0

You can use python to automate things in SPSS or to shorten the way, but I need to know if it is possible to replace the SPSS Syntax with python for example to aggregate data in loops etc..

Or another example. I have 2 datesets with the follwing variables id, begin, end and type. It is possible to put them into different arrays/lists and then compare the arrays/lists so that at the end i have a new table/dataset with non matching entries and a dataset with the matching entries in SPSS. My idea is to extend the context of matching files in SPSS.

Normally programming languages like python or php can handle this.
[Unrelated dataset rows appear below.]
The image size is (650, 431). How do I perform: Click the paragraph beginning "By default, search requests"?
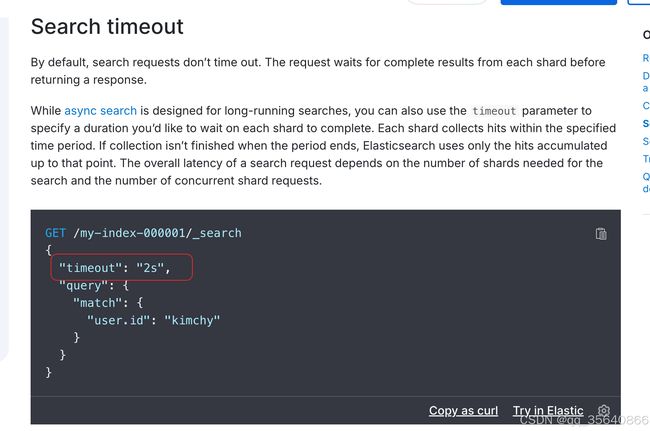[318, 71]
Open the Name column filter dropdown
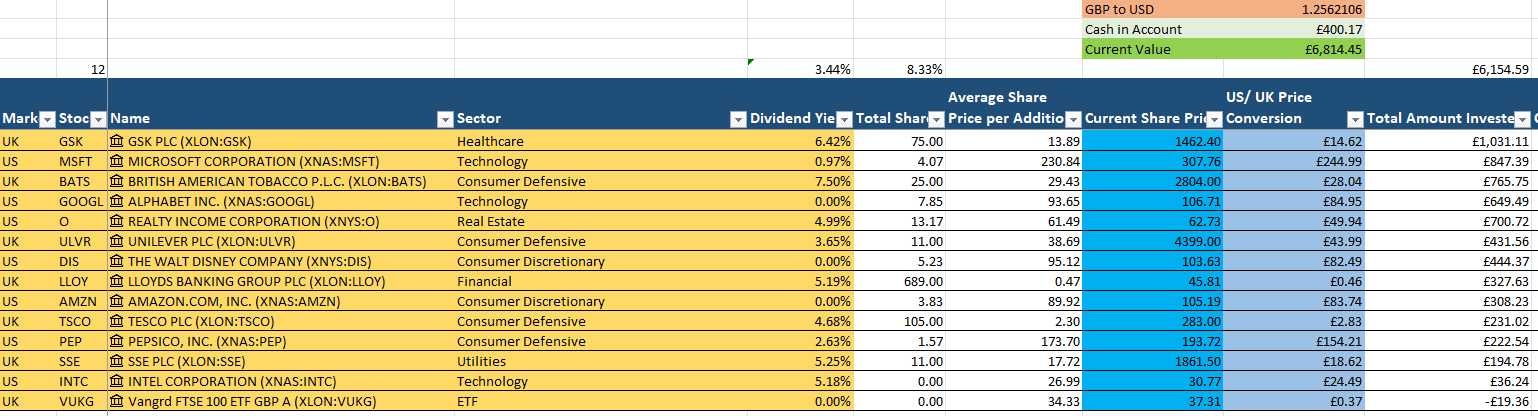Viewport: 1538px width, 416px height. coord(445,119)
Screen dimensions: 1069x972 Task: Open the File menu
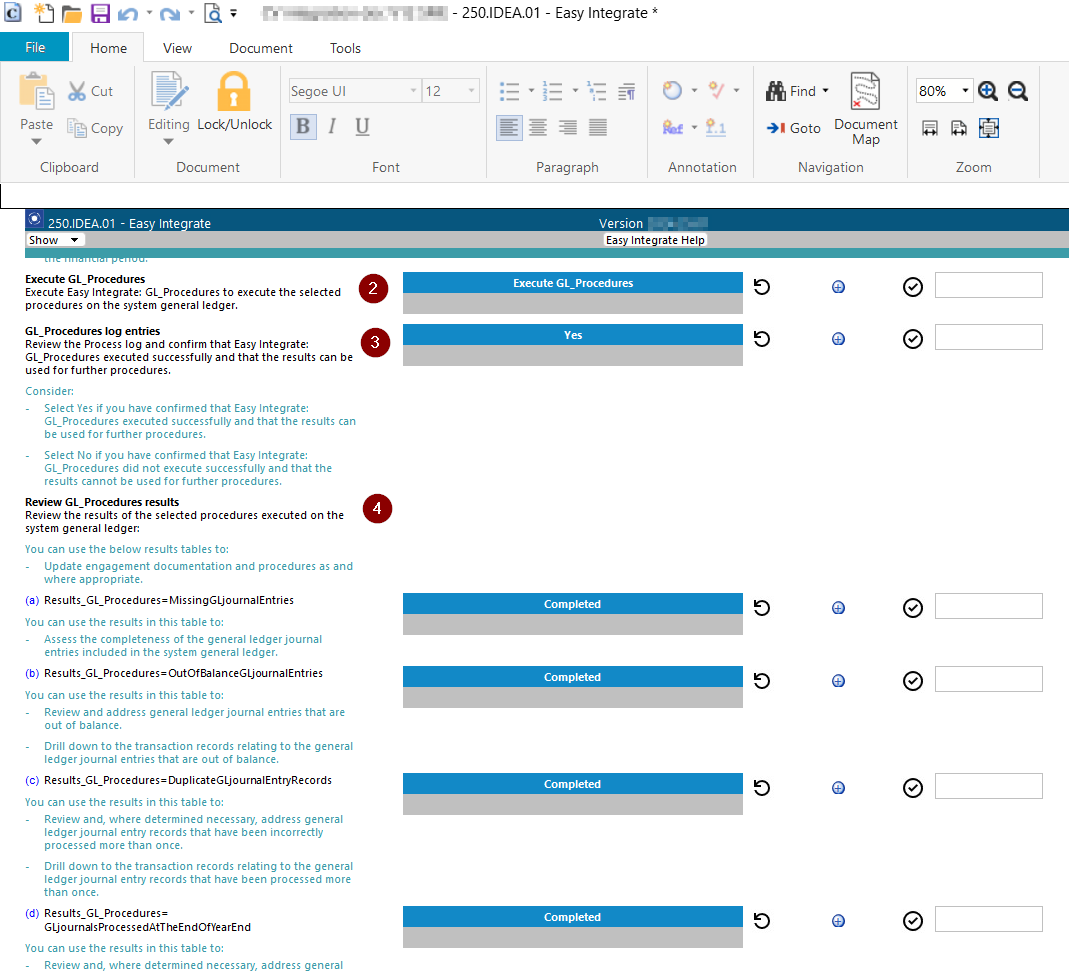[x=35, y=48]
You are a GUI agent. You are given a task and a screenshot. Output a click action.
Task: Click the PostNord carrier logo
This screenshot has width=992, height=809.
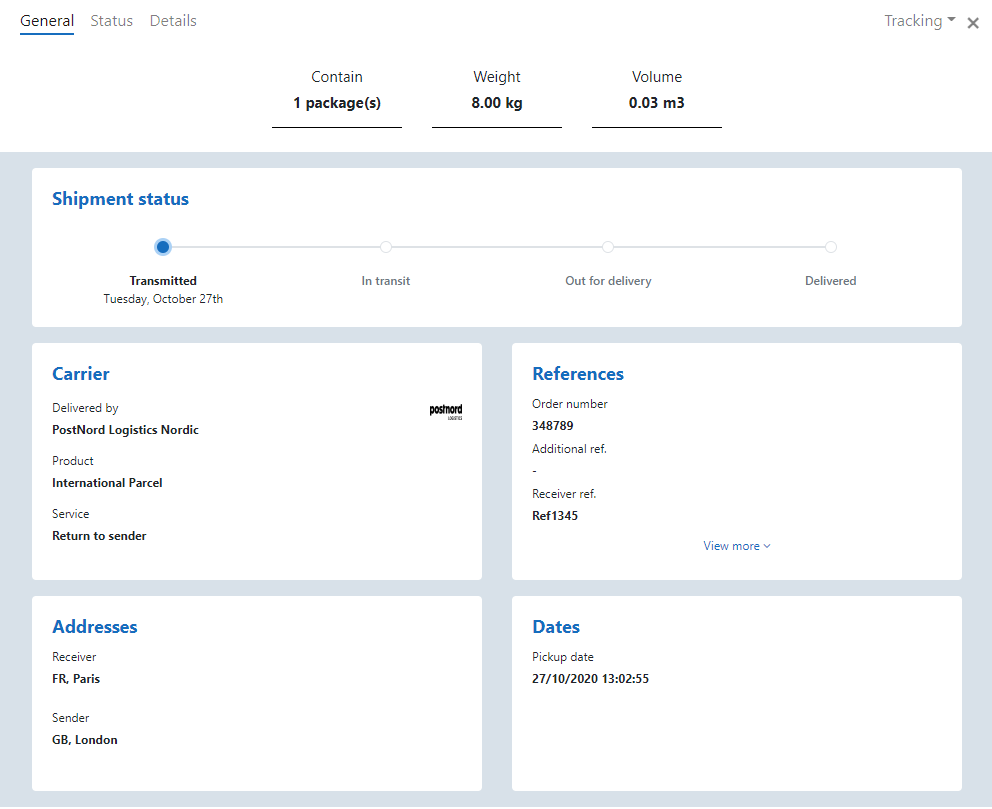[x=446, y=410]
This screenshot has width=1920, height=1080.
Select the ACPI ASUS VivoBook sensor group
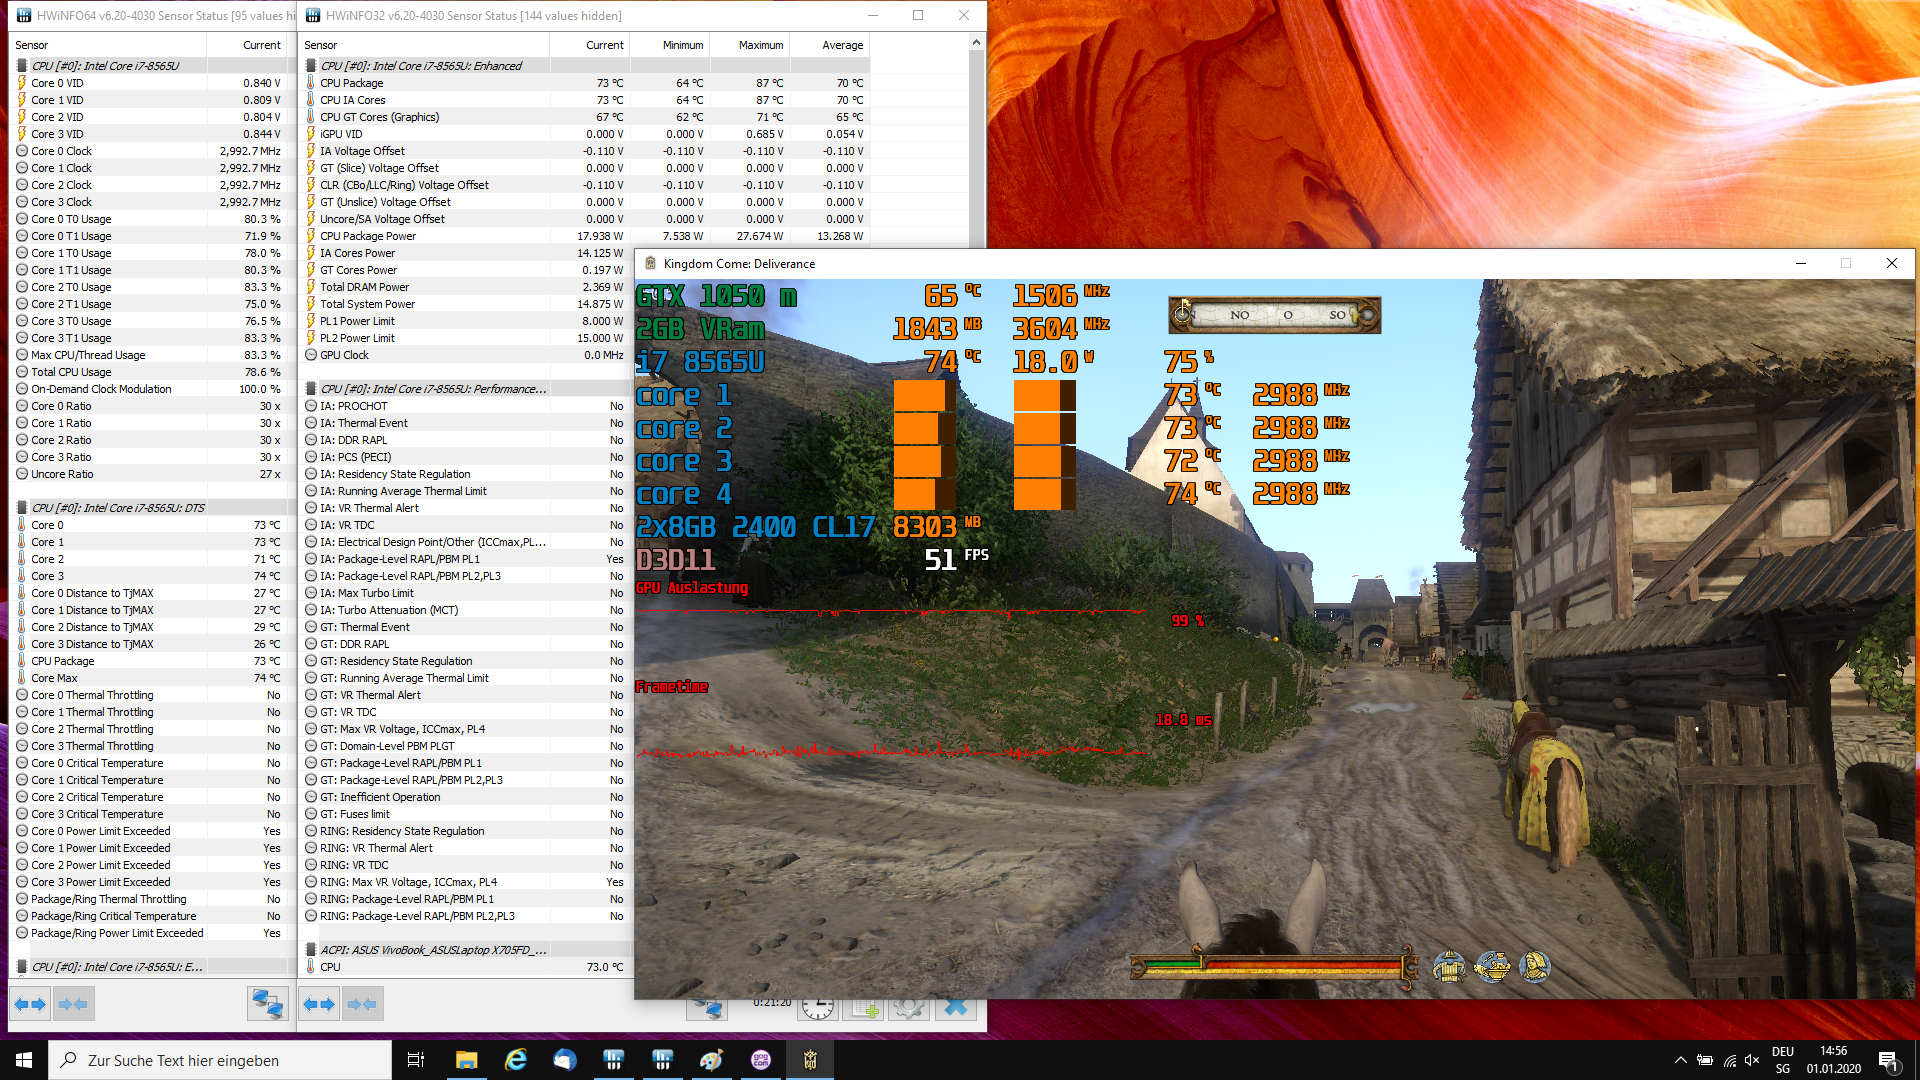pos(433,950)
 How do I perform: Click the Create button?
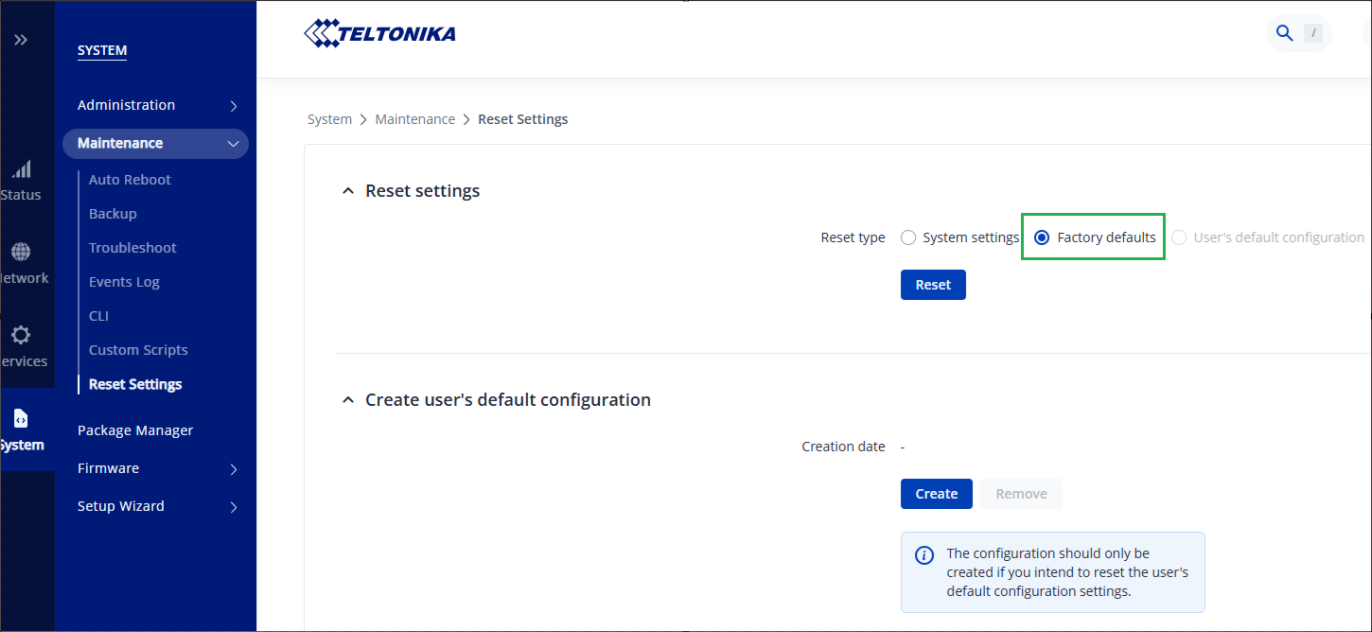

Excuse me. I hope someone will understand what I mean.

Brian Tompsett - 汤莱恩
  • 5,753
  • 72
  • 57
  • 129
  • 1
    Which SPSS specifically do you use? Do you have a link? I'm also wondering why you say "you can automate processes in the SPSS with Python" and then "I want to replace the SPSS syntax with Python". How can both of these statements be true? – Aaron Digulla Mar 10 '14 at 12:46
  • I use the SPSS statistics package version 22. Python is part of the installation. As simple example for automate you can find here [link](http://www.spss-tutorials.com/suffix-all-variable-names/). – user2491338 Mar 10 '14 at 13:10
  • Replace the SPSS syntax means to use instead of "Match files" python code for matching. Like mentioned in the example with the two datasets. – user2491338 Mar 10 '14 at 14:11

2 Answers2

0

This question explains several ways how to import an SPSS dataset in Python code: Importing SPSS dataset into Python

Afterwards, you can use the standard Python tools to analyze them.

Note: I've had some success with simply formatting the data in a text file. I can then use any diff tool to compare the files.

The advantage of this approach is that's usually very easy to write text exporters which sort the data to make it easier for the diff tool to see what is similar.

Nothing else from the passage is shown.